ENTRIES SUPPLIED:
○ ○ ○

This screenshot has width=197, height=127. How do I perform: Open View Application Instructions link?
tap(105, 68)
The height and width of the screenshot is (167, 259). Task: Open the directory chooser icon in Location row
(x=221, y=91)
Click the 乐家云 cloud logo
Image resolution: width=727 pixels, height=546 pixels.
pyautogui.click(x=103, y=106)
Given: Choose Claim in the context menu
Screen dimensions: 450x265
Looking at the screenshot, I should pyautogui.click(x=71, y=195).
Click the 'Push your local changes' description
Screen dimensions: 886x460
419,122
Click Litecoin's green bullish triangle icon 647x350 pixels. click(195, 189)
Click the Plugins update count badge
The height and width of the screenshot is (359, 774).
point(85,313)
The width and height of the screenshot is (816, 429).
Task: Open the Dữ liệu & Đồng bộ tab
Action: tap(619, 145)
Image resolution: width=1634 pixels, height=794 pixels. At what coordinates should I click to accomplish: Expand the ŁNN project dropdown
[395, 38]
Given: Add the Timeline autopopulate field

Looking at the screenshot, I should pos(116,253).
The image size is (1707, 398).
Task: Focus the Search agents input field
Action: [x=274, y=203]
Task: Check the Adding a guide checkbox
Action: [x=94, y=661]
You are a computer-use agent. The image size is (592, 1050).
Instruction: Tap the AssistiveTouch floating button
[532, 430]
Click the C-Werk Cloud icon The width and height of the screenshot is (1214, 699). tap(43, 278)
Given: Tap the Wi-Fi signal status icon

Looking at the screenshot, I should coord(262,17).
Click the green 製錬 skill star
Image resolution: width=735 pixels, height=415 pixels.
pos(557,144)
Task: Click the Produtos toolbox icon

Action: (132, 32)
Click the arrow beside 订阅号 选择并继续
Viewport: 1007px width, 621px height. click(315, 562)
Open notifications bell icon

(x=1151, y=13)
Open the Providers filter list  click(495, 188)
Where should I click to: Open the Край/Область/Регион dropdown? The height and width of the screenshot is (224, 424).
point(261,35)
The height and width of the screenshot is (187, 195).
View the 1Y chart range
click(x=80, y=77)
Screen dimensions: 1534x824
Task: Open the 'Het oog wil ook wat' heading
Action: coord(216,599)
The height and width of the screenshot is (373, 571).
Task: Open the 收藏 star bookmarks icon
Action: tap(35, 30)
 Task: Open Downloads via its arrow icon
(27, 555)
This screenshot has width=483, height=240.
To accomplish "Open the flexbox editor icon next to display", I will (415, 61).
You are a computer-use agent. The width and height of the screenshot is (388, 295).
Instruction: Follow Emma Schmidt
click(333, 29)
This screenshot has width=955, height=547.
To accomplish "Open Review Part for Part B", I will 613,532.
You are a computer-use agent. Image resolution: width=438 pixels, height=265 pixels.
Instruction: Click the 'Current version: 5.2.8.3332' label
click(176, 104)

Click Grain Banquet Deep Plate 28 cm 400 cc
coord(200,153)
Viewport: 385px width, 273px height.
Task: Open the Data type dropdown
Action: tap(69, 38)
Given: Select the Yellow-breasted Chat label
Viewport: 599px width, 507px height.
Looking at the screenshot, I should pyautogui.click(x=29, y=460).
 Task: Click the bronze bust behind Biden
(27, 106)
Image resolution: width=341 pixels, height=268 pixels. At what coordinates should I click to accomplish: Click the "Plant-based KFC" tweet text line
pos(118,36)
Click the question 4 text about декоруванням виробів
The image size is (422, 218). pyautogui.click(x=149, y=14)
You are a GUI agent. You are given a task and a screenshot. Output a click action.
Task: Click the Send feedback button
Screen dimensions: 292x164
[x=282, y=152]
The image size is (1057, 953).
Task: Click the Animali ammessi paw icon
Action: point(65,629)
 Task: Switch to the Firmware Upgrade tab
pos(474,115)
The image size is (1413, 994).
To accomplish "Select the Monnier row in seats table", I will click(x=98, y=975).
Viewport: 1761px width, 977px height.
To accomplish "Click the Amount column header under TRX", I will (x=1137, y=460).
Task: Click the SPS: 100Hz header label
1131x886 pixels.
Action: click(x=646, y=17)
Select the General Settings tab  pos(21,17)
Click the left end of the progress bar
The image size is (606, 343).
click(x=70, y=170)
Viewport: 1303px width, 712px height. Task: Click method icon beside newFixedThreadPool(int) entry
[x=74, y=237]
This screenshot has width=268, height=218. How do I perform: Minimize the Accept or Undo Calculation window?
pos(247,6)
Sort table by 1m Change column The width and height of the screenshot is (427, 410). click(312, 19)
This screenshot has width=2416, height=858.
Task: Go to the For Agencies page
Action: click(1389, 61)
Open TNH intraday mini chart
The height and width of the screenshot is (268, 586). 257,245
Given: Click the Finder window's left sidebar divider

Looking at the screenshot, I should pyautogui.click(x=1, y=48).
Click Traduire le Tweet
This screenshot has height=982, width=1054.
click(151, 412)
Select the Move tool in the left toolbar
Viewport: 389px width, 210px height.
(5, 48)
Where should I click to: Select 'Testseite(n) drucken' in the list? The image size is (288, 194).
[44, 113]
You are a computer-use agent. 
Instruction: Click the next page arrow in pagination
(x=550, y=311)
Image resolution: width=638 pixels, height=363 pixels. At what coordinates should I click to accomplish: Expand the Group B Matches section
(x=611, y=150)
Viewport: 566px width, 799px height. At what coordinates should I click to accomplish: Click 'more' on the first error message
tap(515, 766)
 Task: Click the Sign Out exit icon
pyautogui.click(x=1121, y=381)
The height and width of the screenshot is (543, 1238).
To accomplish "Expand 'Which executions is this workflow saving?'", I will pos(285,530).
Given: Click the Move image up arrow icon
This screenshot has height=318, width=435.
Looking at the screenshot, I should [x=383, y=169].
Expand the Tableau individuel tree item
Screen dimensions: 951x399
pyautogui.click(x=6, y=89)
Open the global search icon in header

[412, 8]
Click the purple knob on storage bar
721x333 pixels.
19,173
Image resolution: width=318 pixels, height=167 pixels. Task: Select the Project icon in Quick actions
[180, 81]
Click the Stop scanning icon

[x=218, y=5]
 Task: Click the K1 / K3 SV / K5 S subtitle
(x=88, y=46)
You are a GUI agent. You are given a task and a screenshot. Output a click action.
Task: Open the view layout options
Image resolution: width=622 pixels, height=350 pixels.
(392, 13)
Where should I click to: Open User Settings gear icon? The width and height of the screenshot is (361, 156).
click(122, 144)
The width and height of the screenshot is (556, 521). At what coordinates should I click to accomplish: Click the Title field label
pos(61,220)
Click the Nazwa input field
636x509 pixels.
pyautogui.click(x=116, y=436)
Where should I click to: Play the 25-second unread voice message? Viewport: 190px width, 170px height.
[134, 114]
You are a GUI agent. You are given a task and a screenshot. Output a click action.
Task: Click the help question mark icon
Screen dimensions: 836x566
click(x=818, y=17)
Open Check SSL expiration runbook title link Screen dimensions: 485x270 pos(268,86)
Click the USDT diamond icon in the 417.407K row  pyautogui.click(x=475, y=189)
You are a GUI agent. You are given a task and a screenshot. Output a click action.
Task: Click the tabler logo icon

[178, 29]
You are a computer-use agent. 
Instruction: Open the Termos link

○ ○ ○

TASK REQUIREMENTS: Return every line holding the word "will" from the records.

WRITTEN RESPONSE:
To accomplish "Open the flexbox editor icon next to display", I will (415, 61).
To accomplish "Open Review Part for Part B", I will 613,532.
To accomplish "Select the Monnier row in seats table", I will click(x=98, y=975).
To accomplish "Click the Amount column header under TRX", I will (x=1137, y=460).
To accomplish "Expand 'Which executions is this workflow saving?'", I will pos(285,530).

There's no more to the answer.